Wakacje w Grecji
Powinno się pojechać w góry?
Wyraźne, błękitne niebo. Orzeźwiające, ozięble powietrze. Wiatr: silny, nieraz niosący inspirujące, elektryzujące oziębienie, równie nieraz gnający, ciepły halny. Faliste, ciasne jaskinie, oświetlane jedynie niewielkimi lampkami, zawiłe jak mitologiczne labirynty, beztroskie, mroczne, wyczekujące na nieuważnych turystów. Gigantyczne, jasne doliny, szlaki wyłożone kamieniami, bystre, przejrzyste potoki o wodzie lodowatej jak lód. Rozległe hale, porośnięte energicznie zieloną trawą, wśród której nieśmiało kryją się drobne kwiaty w obawie przed gromadami pasionych owiec.
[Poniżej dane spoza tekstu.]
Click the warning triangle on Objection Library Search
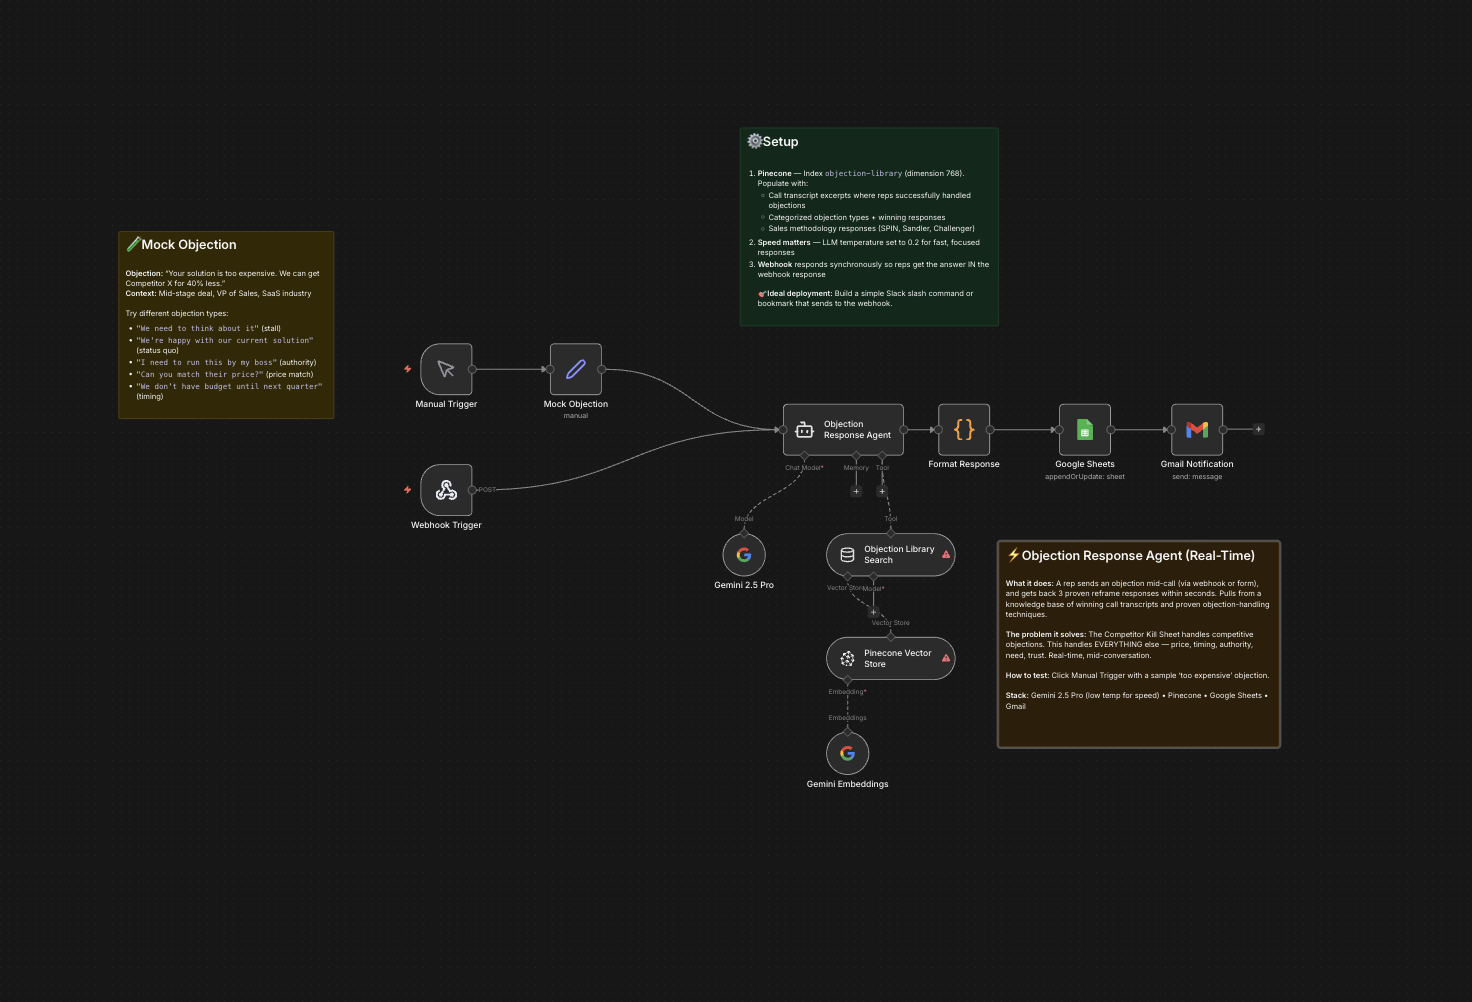The image size is (1472, 1002). click(x=946, y=554)
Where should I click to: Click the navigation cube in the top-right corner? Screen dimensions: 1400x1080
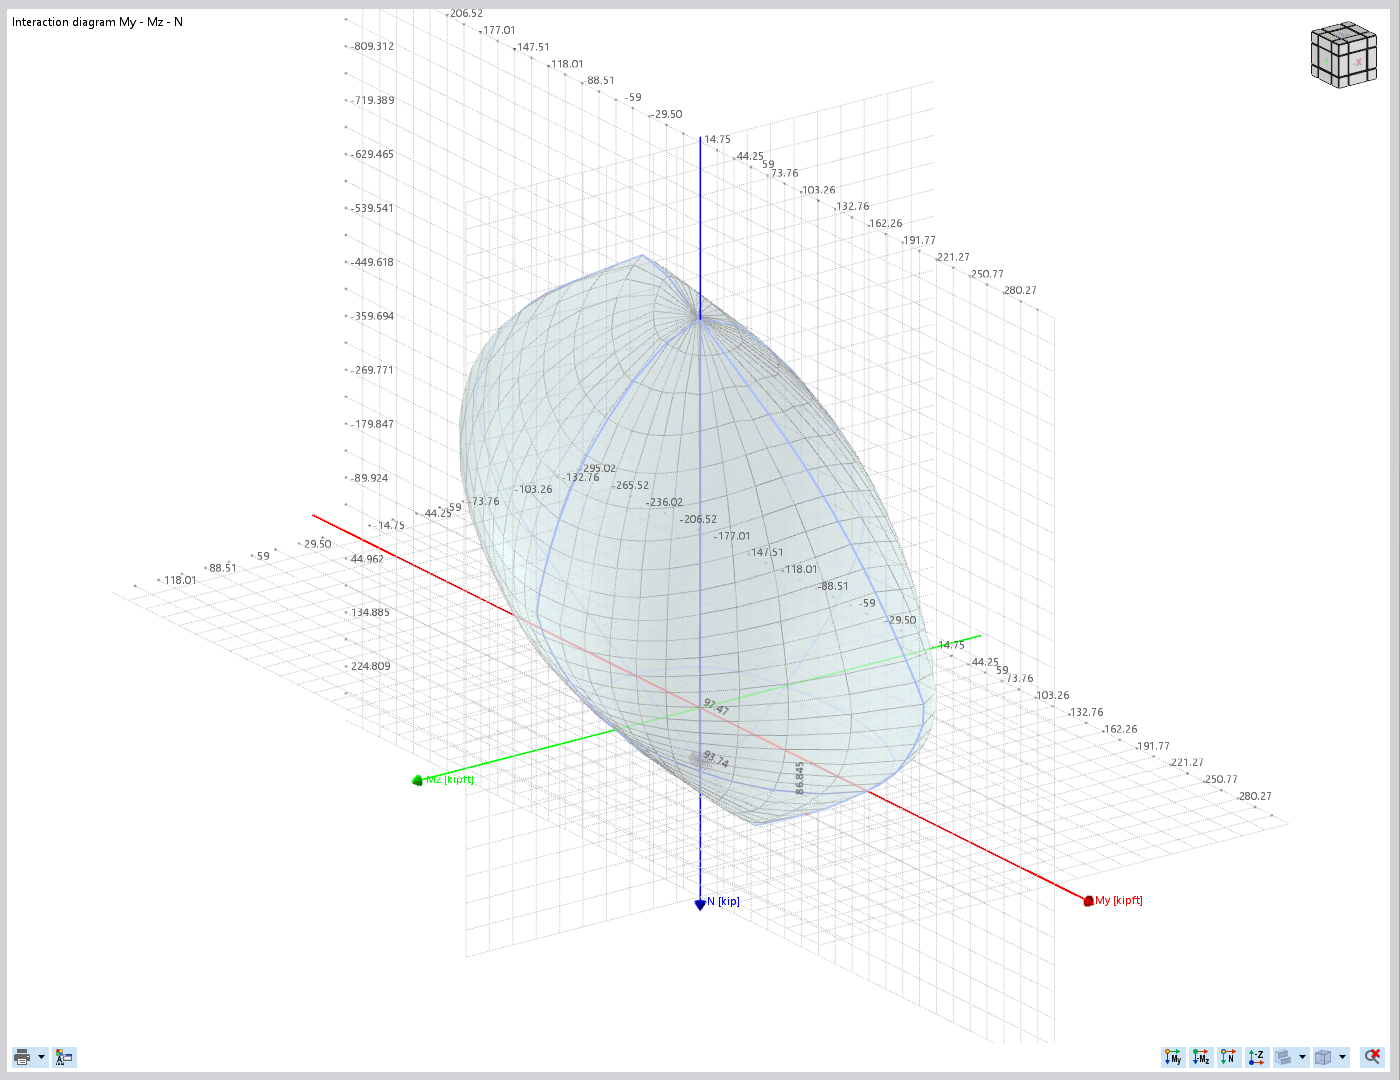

Małe, jakoby skarlałe sosny, wyrastające wśród najtwardszych skał gęstym, butelkowym szpalerem broniące swych tajemnych gąszczów. Oraz ostatecznie szczyty, granie oraz turnie: majestatyczne, budzące strach samym swym bezlikiem masywy, ostre, obdarte linie przełęczy, przerażająco beztroskie i niepokojąco spokojne gołoborza. Czasem zamarła na skałach, jakoby obserwująca pejzaże, kozica. Oto Tatry, lokalne góry: piękne, groźne, tajemnicze, mimo przecinających je setek szlaków. I pytanie: jak wolno ich nie kochać?